Records stored from a collection:
________________
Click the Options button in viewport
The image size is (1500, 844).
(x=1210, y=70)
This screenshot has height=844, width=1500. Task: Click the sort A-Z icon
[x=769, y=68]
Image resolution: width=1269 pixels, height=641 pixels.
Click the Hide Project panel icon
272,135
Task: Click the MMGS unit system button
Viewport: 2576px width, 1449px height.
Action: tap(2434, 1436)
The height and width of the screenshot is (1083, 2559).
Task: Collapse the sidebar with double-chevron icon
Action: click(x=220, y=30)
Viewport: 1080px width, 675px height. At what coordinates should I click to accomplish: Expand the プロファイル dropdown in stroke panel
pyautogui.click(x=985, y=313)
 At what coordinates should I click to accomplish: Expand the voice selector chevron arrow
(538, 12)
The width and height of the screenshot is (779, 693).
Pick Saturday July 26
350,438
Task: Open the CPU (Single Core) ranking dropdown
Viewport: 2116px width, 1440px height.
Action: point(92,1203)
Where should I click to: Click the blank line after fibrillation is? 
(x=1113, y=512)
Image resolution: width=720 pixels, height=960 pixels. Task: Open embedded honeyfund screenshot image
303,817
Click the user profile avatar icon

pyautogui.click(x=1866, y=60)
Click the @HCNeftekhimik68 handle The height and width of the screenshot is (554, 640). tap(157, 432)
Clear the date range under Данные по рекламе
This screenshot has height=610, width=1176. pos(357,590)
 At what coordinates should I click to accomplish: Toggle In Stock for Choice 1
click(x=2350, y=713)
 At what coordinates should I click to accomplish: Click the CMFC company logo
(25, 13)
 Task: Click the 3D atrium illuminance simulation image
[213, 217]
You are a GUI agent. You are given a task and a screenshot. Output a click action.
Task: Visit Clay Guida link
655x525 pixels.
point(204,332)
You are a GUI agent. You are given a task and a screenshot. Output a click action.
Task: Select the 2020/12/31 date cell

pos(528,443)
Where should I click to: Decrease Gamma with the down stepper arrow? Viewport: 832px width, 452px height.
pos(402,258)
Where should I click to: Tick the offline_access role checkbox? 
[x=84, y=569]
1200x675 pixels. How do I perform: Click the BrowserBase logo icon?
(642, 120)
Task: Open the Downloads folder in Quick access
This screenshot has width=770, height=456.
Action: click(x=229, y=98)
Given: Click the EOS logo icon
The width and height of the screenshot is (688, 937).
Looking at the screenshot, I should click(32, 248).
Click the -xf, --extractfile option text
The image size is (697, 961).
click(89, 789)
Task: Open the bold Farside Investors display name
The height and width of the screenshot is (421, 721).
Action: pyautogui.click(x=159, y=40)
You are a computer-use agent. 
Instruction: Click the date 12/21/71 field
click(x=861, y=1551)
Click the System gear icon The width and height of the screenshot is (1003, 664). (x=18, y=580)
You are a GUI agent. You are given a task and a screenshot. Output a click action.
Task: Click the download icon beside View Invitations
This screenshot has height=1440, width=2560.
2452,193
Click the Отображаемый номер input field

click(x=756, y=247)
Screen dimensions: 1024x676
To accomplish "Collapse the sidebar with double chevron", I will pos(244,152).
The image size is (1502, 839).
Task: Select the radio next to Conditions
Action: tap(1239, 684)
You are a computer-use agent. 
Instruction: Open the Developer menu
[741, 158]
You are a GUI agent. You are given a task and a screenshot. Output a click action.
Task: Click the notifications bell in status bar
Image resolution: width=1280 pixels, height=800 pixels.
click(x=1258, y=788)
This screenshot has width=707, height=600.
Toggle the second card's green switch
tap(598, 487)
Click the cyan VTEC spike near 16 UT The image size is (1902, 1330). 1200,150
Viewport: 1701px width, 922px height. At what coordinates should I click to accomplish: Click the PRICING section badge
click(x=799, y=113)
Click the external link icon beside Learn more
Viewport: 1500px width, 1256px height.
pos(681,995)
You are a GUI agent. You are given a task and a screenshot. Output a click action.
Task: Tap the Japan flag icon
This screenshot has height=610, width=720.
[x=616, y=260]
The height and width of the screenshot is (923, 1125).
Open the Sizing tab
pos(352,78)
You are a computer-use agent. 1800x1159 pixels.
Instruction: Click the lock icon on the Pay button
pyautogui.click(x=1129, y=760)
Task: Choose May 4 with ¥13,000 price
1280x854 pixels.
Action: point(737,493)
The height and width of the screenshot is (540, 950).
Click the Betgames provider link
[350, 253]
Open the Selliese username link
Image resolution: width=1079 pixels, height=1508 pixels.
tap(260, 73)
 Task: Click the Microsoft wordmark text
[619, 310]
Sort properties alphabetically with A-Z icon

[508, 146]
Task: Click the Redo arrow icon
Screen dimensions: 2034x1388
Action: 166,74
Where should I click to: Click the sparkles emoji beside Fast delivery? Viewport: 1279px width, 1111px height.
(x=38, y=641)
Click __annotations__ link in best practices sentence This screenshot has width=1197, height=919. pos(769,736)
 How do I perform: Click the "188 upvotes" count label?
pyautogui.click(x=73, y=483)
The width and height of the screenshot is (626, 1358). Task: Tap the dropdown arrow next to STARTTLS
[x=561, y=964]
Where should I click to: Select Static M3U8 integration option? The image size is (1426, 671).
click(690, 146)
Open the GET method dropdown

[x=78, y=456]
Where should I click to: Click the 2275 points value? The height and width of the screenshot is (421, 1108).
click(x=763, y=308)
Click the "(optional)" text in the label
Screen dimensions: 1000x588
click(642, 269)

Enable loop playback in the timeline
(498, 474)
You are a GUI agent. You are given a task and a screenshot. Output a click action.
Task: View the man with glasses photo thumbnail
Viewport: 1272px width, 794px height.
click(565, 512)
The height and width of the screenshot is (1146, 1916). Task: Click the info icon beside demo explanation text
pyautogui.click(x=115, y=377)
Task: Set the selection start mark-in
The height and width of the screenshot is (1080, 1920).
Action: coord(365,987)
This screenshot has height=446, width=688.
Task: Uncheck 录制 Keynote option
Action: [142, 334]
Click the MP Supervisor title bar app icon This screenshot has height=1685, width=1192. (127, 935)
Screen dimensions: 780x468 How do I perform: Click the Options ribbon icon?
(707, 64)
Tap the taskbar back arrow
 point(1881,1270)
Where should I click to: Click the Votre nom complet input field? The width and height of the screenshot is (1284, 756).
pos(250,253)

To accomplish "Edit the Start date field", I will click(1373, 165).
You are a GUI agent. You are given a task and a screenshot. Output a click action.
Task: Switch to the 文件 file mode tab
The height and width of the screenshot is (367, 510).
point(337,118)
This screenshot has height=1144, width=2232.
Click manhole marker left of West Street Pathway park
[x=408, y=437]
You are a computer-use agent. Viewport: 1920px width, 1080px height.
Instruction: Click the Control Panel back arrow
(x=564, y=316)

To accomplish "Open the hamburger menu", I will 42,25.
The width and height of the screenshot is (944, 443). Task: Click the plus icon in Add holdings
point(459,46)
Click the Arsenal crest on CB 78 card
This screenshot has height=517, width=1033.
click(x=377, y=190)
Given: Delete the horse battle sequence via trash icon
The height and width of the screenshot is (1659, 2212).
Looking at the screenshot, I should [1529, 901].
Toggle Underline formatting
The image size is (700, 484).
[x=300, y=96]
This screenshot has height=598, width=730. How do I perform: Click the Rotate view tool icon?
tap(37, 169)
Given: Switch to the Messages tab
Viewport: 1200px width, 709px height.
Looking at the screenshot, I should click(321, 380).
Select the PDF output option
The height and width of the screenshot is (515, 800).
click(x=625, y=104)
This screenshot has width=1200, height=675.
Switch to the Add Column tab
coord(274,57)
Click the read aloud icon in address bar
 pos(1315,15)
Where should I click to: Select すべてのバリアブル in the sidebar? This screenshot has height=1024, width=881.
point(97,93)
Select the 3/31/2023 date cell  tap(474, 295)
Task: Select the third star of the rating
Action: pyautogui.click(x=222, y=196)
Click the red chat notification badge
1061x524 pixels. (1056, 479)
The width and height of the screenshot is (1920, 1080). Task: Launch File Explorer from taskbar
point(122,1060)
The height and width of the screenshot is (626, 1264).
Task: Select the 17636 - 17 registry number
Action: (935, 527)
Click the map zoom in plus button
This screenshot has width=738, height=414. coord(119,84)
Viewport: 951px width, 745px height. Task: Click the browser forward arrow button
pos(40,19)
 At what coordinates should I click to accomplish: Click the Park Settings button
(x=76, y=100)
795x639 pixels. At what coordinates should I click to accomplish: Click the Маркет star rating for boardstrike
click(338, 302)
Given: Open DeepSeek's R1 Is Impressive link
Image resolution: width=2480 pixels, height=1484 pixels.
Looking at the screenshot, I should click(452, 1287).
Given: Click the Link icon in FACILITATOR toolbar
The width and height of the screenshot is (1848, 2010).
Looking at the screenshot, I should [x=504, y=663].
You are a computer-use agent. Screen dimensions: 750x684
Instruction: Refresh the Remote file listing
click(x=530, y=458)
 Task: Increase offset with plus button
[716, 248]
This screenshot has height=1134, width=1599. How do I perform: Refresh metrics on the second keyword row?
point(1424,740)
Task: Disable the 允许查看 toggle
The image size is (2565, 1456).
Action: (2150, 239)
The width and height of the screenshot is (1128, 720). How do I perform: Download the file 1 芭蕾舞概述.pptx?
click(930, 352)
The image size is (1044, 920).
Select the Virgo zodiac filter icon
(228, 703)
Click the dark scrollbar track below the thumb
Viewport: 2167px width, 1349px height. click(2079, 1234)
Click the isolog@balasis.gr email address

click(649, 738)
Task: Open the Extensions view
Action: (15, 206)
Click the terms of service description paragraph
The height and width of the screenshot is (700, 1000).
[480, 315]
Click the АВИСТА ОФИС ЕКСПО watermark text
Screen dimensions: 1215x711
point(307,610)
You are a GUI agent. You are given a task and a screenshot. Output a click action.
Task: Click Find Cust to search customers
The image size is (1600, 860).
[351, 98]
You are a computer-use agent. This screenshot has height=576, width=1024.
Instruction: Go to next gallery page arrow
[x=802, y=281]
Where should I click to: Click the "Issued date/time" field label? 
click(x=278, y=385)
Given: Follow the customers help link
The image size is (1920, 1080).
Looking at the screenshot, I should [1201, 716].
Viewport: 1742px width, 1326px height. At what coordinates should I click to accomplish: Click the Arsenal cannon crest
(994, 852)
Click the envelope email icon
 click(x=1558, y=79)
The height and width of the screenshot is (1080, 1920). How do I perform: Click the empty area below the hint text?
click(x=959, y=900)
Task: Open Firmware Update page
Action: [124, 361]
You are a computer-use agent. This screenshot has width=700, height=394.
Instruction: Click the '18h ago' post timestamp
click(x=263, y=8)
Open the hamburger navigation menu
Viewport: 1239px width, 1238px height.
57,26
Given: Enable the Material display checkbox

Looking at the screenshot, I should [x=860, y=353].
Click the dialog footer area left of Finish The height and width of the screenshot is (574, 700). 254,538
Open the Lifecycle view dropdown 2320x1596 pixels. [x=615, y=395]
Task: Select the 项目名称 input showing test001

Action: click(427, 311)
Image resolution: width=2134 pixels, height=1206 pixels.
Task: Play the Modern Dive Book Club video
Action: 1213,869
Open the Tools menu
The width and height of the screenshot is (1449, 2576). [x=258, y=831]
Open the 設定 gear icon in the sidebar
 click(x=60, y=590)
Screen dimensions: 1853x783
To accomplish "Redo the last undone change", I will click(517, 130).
________________
### Work to be completed
Please give the lines of the records above as a Markdown table with columns "Row" and "Line", leaving out blank lines. Begin at the line that has "This screenshot has height=598, width=730." and stop after the line that has "This screenshot has width=738, height=414.".

### Task result
| Row | Line |
|---|---|
| 1 | This screenshot has height=598, width=730. How do I perform: Click the Rotate view tool icon? |
| 2 | tap(37, 169) |
| 3 | Given: Switch to the Messages tab |
| 4 | Viewport: 1200px width, 709px height. |
| 5 | Looking at the screenshot, I should click(321, 380). |
| 6 | Select the PDF output option |
| 7 | The height and width of the screenshot is (515, 800). |
| 8 | click(x=625, y=104) |
| 9 | This screenshot has width=1200, height=675. |
| 10 | Switch to the Add Column tab |
| 11 | coord(274,57) |
| 12 | Click the read aloud icon in address bar |
| 13 |  pos(1315,15) |
| 14 | Where should I click to: Select すべてのバリアブル in the sidebar? This screenshot has height=1024, width=881. |
| 15 | point(97,93) |
| 16 | Select the 3/31/2023 date cell  tap(474, 295) |
| 17 | Task: Select the third star of the rating |
| 18 | Action: pyautogui.click(x=222, y=196) |
| 19 | Click the red chat notification badge |
| 20 | 1061x524 pixels. (1056, 479) |
| 21 | The width and height of the screenshot is (1920, 1080). Task: Launch File Explorer from taskbar |
| 22 | point(122,1060) |
| 23 | The height and width of the screenshot is (626, 1264). |
| 24 | Task: Select the 17636 - 17 registry number |
| 25 | Action: (935, 527) |
| 26 | Click the map zoom in plus button |
| 27 | This screenshot has width=738, height=414. coord(119,84) |